- **Textauszug**:

--

Aus der Zukunft
Ich liebe ja diese Events und Erlebnisse, bei denen man das Gefühl hat, ein paar Schritte weiter als sonst in die Zukunft schauen oder gar gehen zu können.
So ähnlich wirken für mich Branchenevents wie das Recruiting-Festival #rc23 in Berlin, das ich gerade 2 Tage lang erlebt habe. Oben im Bild z.B. eine Technik, die ich vor 2 Jahren mal in einem virtuellen Event vom amerikanischen Gründer des Anbieters gesehen habe. Jetzt im ganz praktischen Einsatz: eine Hologramm-Box. Der Herr im Bild links ist Martin Seiler, Personalvorstand der Deutschen Bahn, der trotz heißer Tarifverhandlungen live am Event teilnehmen wollte.
Er steht nicht etwa in einer Infrarotkabine oder einem Kühlschrank – nein, was man hier sieht ist die „Ausgabe-Box“ einer dreidimensionalen Hologramm-Technologie. Martin Seiler stand zeitgleich in einem Studio mit Greenscreen und hat live auf die Fragen von Moderator Gero Hesse geantwortet. Alle Gesten, Bewegungen und Stimme lebensecht und in voller Größe in unsere Event-Location übertragen.

--

- **Bereitgestellte Datensätze**:
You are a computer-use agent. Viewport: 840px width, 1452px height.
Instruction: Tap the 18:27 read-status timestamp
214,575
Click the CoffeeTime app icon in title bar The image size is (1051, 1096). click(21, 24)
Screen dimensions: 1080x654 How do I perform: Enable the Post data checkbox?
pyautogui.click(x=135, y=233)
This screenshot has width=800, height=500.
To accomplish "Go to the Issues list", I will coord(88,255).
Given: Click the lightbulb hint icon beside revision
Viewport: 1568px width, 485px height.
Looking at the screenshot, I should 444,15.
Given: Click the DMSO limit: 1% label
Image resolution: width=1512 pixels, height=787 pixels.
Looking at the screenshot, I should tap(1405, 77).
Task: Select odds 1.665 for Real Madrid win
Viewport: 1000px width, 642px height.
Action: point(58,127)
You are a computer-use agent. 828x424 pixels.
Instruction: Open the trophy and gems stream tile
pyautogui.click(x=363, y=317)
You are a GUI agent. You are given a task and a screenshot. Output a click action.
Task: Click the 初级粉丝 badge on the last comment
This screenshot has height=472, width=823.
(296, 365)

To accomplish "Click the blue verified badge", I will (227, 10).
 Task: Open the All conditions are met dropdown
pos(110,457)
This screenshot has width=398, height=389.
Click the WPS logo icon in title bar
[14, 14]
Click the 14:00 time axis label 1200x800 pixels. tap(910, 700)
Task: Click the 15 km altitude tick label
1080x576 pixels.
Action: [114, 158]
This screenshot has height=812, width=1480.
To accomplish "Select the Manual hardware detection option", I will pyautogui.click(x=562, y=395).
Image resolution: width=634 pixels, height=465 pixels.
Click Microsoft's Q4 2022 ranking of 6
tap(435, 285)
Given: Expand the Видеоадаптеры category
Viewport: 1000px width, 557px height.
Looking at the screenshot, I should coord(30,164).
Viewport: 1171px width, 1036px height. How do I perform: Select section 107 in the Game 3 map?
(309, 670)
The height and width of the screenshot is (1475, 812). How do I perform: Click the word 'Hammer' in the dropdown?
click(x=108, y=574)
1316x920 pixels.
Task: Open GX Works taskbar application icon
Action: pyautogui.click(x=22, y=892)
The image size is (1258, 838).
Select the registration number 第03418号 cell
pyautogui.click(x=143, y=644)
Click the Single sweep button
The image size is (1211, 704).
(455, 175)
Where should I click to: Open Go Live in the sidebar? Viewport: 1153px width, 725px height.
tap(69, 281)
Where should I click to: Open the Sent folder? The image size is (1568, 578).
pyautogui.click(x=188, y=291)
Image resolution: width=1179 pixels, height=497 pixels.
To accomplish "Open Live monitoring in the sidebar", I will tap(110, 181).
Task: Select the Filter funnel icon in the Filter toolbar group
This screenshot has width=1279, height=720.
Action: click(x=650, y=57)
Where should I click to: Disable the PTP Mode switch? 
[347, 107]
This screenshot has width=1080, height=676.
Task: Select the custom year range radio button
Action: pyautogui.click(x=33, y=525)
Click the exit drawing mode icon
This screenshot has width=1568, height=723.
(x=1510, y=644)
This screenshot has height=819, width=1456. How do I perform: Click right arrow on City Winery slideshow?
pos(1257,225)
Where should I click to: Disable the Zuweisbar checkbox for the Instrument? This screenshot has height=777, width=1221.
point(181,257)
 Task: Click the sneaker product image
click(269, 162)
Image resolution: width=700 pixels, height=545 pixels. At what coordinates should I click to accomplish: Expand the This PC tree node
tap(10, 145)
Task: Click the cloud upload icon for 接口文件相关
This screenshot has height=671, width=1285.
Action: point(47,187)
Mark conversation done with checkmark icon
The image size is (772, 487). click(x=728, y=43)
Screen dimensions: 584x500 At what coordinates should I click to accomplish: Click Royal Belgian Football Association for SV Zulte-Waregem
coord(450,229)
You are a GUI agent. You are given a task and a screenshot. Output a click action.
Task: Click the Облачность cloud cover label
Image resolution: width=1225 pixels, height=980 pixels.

--

- **Aufgaben**:
1. Wer stellte laut dem Textauszug die Fragen, auf die Martin Seiler live antwortete?
2. Wiederholen Sie aus dem Textauszug den Abschnitt von „So ähnlich wirken“ bis einschließlich „unsere Event-Location übertragen.“.

- **Ergebnisse**:
1. Moderator Gero Hesse

2.
So ähnlich wirken für mich Branchenevents wie das Recruiting-Festival #rc23 in Berlin, das ich gerade 2 Tage lang erlebt habe. Oben im Bild z.B. eine Technik, die ich vor 2 Jahren mal in einem virtuellen Event vom amerikanischen Gründer des Anbieters gesehen habe. Jetzt im ganz praktischen Einsatz: eine Hologramm-Box. Der Herr im Bild links ist Martin Seiler, Personalvorstand der Deutschen Bahn, der trotz heißer Tarifverhandlungen live am Event teilnehmen wollte.
Er steht nicht etwa in einer Infrarotkabine oder einem Kühlschrank – nein, was man hier sieht ist die „Ausgabe-Box“ einer dreidimensionalen Hologramm-Technologie. Martin Seiler stand zeitgleich in einem Studio mit Greenscreen und hat live auf die Fragen von Moderator Gero Hesse geantwortet. Alle Gesten, Bewegungen und Stimme lebensecht und in voller Größe in unsere Event-Location übertragen.